— BEGIN QUOTED PASSAGE —
Our product, the Aarna.ml Multi Cluster Orchestration Platform (AMCOP), serves the role of what O-RAN calls an SMO (Service Management & Orchestration). AMCOP onboards and orchestrates the various O-RAN components, performs configuration and lifecycle management on these components, and then monitors them for analytics and closed control loop automation. AMCOP will also implement the Non-Real-Time RIC functionality (NONRTRIC). We utilize (or plan to utilize) ONAP projects such as EMCO, CDS, DCAE, Policy, DMaaP to build AMCOP.

AMCOP will have multiple interfaces to other O-RAN components. The main ones are O1 for fault management (FM), performance management (PM), and configuration management (CM) and A1 for providing policies to the nRT-RIC.
— END QUOTED PASSAGE —
— BEGIN RECORDED DATA —
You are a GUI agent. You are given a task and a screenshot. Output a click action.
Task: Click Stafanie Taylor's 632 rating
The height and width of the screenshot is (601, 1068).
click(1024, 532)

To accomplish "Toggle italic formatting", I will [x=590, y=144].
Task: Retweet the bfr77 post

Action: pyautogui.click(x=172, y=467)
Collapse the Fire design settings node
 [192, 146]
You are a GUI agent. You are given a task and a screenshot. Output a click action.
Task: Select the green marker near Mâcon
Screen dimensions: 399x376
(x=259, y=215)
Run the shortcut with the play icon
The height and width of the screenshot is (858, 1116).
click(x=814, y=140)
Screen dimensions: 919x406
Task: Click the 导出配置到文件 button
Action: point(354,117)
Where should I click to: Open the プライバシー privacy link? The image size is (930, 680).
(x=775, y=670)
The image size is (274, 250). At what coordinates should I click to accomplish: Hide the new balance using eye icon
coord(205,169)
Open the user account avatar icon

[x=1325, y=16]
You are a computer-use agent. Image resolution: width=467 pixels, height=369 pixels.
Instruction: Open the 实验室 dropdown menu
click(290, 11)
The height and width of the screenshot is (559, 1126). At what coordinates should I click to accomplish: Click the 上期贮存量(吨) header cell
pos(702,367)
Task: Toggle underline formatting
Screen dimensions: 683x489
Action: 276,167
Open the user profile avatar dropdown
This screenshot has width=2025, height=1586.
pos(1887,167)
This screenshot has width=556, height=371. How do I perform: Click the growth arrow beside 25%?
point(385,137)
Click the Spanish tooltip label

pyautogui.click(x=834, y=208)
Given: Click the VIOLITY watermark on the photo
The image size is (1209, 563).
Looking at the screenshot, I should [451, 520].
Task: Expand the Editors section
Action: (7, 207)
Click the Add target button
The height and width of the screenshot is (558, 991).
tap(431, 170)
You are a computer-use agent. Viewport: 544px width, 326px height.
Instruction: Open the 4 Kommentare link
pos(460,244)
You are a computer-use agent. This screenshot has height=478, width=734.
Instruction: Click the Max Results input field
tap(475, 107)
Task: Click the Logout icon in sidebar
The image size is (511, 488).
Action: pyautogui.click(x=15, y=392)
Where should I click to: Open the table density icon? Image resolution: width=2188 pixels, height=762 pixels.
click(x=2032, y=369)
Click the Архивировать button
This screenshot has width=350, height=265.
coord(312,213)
— END RECORDED DATA —
● LIST OF TASKS
- A) Name every ONAP project that the AMCOP description says is used, or planned for use, to build AMCOP.
- B) In the AMCOP description, which interface provides policies to the nRT-RIC?
The records play no part in these tasks.

● ANSWER SET
- A) EMCO, CDS, DCAE, Policy, DMaaP

- B) A1